_Fragmento del documento_
· · ·

Viajábamos en un microbús de las nuevas cooperativas de transportistas asociados con el Estado. Por la cercanía entre los asientos no pude evitar escuchar una conversación que aún hoy encuentro difícil de clasificar. En algún momento, volteé la cabeza para ver quién hablaba sobre aquel tema tan espeluznante que me llevó a pensar en la degradación extrema a la que han llegado algunos cubanos para resolver los problemas del día a día.
Al identificarlo, descubrí a un muchacho muy joven, de veinticuatro años quizás. A las claras denotaba un alto nivel cultural y una buena preparación. Hablaban de perros y el chico explicaba el funcionamiento digestivo en los canes y las múltiples recetas que utilizaba para aliviarlos en caso de indisposición.
Dijo que en su casa tenía cuatro animales de raza y dos satos, todos saludables y bien alimentados gracias a su trabajo como Técnico en Patología en un hospital de La Habana. La muchacha que lo acompañaba le hizo muchas preguntas porque también criaba varios perros, y la alimentación y la salud de sus mascotas representaban un problema debido a los altos costes de los veterinarios particulares.

· · ·

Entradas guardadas
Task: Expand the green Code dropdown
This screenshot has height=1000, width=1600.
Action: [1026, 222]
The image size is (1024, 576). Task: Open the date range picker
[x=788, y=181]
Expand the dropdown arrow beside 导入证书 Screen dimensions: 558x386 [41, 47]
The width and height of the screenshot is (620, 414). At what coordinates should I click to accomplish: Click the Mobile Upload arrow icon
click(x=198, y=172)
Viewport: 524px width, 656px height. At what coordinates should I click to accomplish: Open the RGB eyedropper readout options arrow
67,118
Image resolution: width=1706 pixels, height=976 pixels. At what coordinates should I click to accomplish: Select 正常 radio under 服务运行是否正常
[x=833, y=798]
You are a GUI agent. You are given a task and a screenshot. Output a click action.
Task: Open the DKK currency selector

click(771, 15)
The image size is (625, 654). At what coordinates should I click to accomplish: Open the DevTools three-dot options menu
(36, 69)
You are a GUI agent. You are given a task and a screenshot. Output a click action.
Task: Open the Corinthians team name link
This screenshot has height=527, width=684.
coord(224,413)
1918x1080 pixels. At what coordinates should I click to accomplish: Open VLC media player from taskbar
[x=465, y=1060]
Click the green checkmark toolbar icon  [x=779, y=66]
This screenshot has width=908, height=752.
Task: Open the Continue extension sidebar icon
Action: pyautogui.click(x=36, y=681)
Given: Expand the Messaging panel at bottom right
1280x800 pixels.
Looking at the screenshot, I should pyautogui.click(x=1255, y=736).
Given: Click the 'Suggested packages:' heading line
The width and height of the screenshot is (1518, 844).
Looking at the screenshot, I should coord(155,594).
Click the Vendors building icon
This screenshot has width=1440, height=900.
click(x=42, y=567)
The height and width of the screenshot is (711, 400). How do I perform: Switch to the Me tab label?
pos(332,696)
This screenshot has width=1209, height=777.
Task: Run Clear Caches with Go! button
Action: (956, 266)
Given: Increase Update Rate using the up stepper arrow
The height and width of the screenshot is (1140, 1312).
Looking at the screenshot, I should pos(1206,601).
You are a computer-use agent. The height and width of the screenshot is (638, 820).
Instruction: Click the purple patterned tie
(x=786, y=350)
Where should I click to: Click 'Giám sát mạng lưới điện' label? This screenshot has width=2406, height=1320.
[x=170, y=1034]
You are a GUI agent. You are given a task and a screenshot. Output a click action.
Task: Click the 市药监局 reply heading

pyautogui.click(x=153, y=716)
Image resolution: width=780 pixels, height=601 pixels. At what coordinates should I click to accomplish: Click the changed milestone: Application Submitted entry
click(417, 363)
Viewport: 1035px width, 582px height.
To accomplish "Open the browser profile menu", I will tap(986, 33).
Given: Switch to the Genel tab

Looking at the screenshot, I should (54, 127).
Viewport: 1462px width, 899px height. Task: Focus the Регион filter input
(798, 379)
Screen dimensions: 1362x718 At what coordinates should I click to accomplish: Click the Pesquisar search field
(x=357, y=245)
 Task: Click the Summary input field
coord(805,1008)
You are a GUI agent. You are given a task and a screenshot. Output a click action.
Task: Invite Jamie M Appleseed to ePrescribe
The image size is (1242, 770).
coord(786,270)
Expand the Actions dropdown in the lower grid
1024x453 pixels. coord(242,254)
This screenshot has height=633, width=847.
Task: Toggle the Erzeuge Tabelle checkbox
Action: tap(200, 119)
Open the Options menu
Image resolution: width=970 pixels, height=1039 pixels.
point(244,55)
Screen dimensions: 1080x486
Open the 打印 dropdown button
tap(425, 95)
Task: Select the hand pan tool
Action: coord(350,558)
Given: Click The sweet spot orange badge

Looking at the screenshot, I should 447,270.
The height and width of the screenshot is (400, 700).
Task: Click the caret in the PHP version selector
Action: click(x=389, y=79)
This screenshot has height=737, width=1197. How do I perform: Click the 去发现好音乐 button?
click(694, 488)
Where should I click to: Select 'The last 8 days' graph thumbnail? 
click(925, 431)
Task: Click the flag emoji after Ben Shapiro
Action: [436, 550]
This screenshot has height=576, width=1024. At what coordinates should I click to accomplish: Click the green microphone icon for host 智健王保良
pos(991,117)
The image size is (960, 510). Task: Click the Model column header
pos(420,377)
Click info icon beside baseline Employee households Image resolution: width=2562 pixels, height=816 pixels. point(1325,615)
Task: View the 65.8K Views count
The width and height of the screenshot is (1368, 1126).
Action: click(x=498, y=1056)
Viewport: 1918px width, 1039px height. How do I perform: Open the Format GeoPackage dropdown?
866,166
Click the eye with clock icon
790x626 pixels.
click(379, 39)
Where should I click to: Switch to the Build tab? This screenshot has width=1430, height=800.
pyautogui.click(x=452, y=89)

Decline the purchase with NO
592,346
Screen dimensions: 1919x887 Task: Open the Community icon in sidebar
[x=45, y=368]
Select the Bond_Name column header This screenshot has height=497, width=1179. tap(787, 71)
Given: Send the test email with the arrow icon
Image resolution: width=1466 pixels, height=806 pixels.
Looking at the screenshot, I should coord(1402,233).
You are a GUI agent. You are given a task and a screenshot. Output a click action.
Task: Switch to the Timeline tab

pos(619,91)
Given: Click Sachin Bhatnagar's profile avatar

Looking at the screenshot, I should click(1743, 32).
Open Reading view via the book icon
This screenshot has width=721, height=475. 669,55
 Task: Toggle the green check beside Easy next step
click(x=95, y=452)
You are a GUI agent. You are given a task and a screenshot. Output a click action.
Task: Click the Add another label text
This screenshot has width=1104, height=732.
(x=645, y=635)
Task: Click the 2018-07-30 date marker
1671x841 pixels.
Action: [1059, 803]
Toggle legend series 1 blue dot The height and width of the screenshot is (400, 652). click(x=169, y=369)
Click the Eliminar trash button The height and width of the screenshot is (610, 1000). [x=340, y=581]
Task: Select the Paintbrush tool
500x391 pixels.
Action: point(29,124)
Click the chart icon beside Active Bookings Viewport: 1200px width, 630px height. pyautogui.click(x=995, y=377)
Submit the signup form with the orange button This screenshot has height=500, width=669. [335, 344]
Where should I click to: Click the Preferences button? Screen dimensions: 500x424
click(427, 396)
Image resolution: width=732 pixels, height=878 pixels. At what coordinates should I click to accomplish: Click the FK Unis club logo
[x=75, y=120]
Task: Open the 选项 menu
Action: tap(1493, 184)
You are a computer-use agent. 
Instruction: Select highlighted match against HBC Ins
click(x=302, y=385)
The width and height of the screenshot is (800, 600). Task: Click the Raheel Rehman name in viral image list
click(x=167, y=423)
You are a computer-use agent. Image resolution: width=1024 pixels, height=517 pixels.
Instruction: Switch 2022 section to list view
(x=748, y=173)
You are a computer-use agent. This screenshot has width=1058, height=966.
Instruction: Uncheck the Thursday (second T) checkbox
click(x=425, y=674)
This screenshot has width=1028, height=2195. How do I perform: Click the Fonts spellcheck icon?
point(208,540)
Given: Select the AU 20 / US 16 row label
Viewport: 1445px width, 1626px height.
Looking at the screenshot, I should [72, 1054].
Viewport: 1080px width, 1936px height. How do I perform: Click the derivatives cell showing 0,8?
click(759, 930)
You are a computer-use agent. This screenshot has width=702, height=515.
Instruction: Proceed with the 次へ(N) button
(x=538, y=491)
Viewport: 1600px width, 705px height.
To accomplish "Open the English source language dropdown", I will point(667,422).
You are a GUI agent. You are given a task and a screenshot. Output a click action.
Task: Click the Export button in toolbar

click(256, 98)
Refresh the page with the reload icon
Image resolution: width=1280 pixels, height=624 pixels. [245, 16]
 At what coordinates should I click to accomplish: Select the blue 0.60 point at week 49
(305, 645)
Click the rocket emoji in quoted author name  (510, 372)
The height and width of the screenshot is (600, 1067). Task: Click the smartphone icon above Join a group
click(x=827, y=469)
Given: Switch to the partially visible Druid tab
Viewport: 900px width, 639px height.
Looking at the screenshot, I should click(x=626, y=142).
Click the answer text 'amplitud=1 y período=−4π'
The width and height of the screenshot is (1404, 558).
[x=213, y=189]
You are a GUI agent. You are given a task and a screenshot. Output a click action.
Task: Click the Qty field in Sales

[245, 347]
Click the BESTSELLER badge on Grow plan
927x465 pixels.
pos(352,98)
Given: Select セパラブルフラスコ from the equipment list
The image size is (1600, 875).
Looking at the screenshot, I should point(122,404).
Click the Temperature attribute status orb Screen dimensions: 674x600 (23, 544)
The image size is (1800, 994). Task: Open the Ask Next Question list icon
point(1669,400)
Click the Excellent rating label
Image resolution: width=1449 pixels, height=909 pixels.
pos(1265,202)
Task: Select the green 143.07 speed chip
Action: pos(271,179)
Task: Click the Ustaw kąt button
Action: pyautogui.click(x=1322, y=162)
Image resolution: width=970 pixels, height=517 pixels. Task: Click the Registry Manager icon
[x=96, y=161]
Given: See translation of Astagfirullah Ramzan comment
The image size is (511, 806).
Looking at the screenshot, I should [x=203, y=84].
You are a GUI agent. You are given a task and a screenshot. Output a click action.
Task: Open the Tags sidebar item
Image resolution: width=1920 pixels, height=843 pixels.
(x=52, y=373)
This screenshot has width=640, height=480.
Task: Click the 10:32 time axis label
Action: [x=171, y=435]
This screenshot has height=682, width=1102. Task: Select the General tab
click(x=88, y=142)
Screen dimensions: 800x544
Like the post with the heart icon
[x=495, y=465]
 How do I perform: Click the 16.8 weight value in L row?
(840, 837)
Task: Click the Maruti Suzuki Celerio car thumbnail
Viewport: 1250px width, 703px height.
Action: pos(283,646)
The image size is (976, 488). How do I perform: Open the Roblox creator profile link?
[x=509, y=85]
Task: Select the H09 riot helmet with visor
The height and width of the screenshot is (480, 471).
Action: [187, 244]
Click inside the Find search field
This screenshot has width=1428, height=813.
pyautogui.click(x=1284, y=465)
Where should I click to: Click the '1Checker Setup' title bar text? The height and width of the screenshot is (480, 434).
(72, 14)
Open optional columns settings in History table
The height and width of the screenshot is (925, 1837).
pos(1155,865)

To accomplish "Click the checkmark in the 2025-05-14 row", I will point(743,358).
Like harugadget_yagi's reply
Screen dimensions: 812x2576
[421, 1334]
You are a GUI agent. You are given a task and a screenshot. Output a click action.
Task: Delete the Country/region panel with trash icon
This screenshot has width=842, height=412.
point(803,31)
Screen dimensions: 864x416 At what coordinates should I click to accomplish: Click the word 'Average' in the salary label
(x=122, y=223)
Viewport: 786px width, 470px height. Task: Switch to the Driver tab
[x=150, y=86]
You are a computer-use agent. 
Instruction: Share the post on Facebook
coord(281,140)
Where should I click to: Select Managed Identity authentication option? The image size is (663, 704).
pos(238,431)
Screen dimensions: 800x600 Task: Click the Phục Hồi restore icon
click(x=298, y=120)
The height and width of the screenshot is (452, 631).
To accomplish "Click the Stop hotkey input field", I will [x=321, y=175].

· · ·

_Tareas a realizar_
1. Enumera, en el orden en que aparecen, todos los números escritos con letras que contiene el relato del microbús.
2. Devuelve sin cambios el tramo del relato del microbús que va desde "Viajábamos en un" hasta "caso de indisposición.".

_Respuestas del ejercicio_
1. veinticuatro, cuatro, dos

2.
Viajábamos en un microbús de las nuevas cooperativas de transportistas asociados con el Estado. Por la cercanía entre los asientos no pude evitar escuchar una conversación que aún hoy encuentro difícil de clasificar. En algún momento, volteé la cabeza para ver quién hablaba sobre aquel tema tan espeluznante que me llevó a pensar en la degradación extrema a la que han llegado algunos cubanos para resolver los problemas del día a día.
Al identificarlo, descubrí a un muchacho muy joven, de veinticuatro años quizás. A las claras denotaba un alto nivel cultural y una buena preparación. Hablaban de perros y el chico explicaba el funcionamiento digestivo en los canes y las múltiples recetas que utilizaba para aliviarlos en caso de indisposición.